In-Pod Network Diagnostics
# Enter Pod to check DNS
kubectl exec -it <pod-name> -- nslookup kubernetes.default
kubectl exec -it <pod-name> -- nslookup <service-name>.<namespace>.svc.cluster.local
# Check Service connectivity
kubectl exec -it <pod-name> -- curl -v http://<service-name>:<port>/health
# Check external network
kubectl exec -it <pod-name> -- curl -v https://google.com
# Temporary debug Pod (if target Pod lacks curl)

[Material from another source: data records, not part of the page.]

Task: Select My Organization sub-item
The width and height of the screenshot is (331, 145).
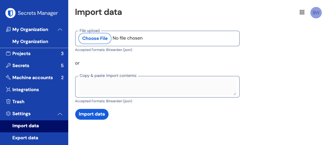Action: point(30,41)
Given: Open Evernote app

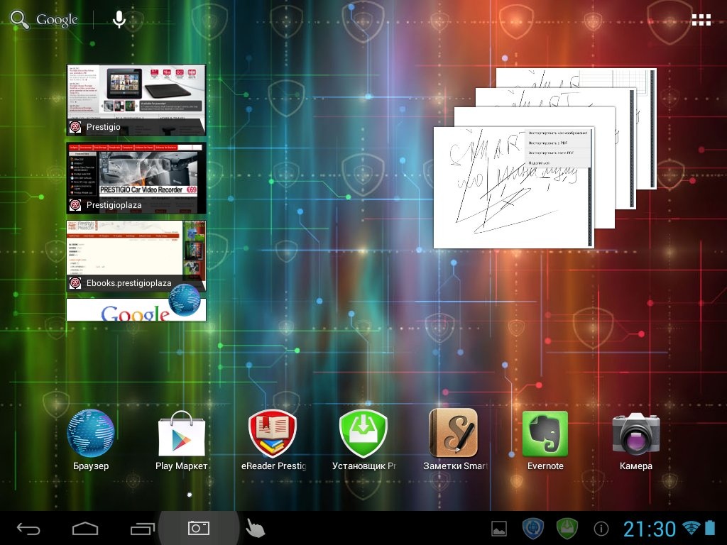Looking at the screenshot, I should coord(545,434).
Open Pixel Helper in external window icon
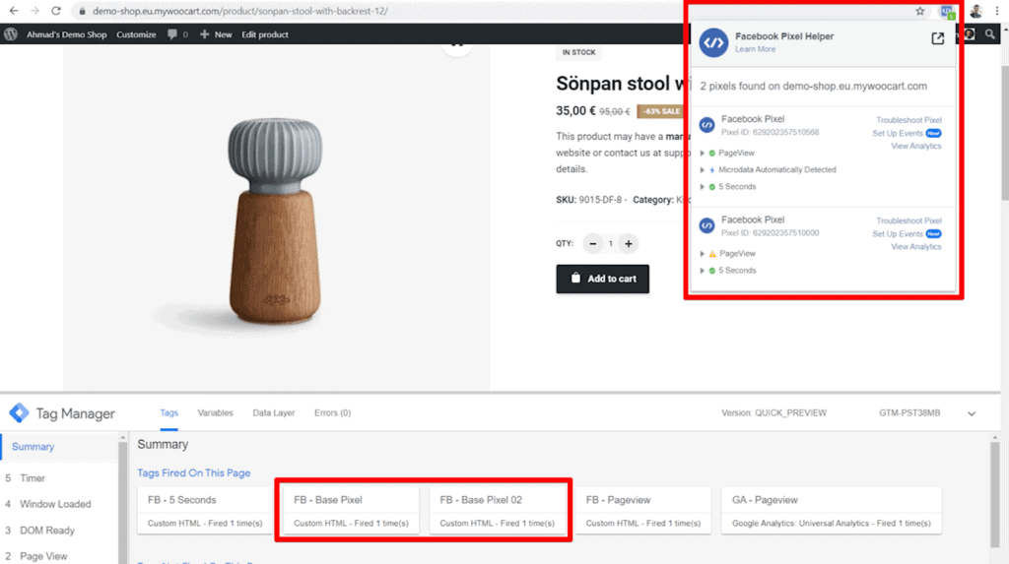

kubectl run debug --image=busybox -it --rm -- sh
# Run wget/curl/nslookup inside
Service Diagnostics
# 1. Check if Service has Endpoints
kubectl get endpoints <service-name>
# Empty → label selector mismatch
# 2. Compare labels
kubectl get pods -l app=my-app --show-labels
kubectl get svc <service-name> -o jsonpath='{.spec.selector}'
# 3. Check Service type
kubectl get svc <service-name> -o wide
# 4. Test direct ClusterIP access
kubectl exec -it <any-pod> -- curl http://<cluster-ip>:<port>/
CNI Troubleshooting
# Check CNI plugin status
ls /etc/cni/net.d/
ls /opt/cni/bin/
# Common CNI issues
# Calico:
kubectl get pods -n kube-system -l k8s-app=calico-node
kubectl logs -n kube-system -l k8s-app=calico-node
# Flannel:
kubectl get pods -n kube-system -l app=flannel
kubectl logs -n kube-system -l app=flannel
# Check iptables rules
iptables -t nat -L KUBE-SERVICES | head -20
# Check node routes
ip route show
kubectl Troubleshooting Cheat Sheet
# === Resource Overview ===
kubectl get all -n <namespace> # View all resources
kubectl get pods -A -o wide # Pods across all namespaces
kubectl get events --sort-by='.lastTimestamp' # Events sorted by time
kubectl api-resources # Available resource types
# === Pod Debugging ===
kubectl describe pod <pod> # Pod details and events
kubectl logs <pod> -c <container> # Specific container logs
kubectl logs <pod> --previous # Logs from last crash
kubectl logs <pod> -f --tail=100 # Follow last 100 lines
kubectl logs -l app=my-app --all-containers # All container logs by label
kubectl exec -it <pod> -- /bin/sh # Enter container
kubectl port-forward <pod> 8080:80 # Port forward
# === Node Debugging ===
kubectl describe node <node> # Node details
kubectl top nodes # Node resource usage
kubectl get nodes -o wide # Node status
kubectl cordon <node> # Mark node unschedulable
kubectl drain <node> --ignore-daemonsets # Drain Pods
# === Network Debugging ===
kubectl get svc,endpoints,pods -l app=my-app # Correlated view
kubectl run tmp --image=busybox -it --rm -- sh # Temporary debug Pod
# === Advanced ===
kubectl get pod <pod> -o yaml # Full YAML
kubectl explain pod.spec.containers # API documentation
kubectl diff -f deployment.yaml # Preview changes
Log Aggregation Tips
# Use stern to aggregate multi-Pod logs (more powerful than kubectl logs -l)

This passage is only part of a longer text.